§ **Your objective**
Restate the data that follows exactly as it stands, beginning with the first line and ending with the line that contains "The height and width of the screenshot is (784, 1549).".

# # # # # # #

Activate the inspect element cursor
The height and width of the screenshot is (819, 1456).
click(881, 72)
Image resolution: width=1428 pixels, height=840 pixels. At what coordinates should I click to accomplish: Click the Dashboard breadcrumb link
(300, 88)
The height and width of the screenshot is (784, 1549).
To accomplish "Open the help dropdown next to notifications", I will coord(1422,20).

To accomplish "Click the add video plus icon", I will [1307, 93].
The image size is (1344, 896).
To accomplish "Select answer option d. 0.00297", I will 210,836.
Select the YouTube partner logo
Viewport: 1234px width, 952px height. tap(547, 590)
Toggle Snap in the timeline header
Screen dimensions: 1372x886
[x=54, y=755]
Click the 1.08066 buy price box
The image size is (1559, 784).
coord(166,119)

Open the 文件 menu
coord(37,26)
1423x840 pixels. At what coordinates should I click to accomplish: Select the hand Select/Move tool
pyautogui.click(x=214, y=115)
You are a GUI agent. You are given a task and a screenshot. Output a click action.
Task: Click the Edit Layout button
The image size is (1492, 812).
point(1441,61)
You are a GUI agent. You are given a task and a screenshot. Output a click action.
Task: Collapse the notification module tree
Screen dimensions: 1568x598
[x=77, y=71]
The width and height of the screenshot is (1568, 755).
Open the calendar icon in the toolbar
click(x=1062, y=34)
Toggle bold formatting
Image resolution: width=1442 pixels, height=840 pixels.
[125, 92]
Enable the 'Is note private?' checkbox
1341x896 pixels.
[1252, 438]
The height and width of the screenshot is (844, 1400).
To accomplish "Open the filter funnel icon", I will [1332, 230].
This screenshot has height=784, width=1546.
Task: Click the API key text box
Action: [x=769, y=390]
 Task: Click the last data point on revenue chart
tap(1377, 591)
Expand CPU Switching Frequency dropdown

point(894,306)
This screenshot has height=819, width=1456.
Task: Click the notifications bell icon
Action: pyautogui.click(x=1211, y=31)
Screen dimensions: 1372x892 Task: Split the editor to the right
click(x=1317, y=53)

# # # # # # #

§ **The completed task**
Activate the inspect element cursor
The height and width of the screenshot is (819, 1456).
click(881, 72)
Image resolution: width=1428 pixels, height=840 pixels. At what coordinates should I click to accomplish: Click the Dashboard breadcrumb link
(300, 88)
The height and width of the screenshot is (784, 1549).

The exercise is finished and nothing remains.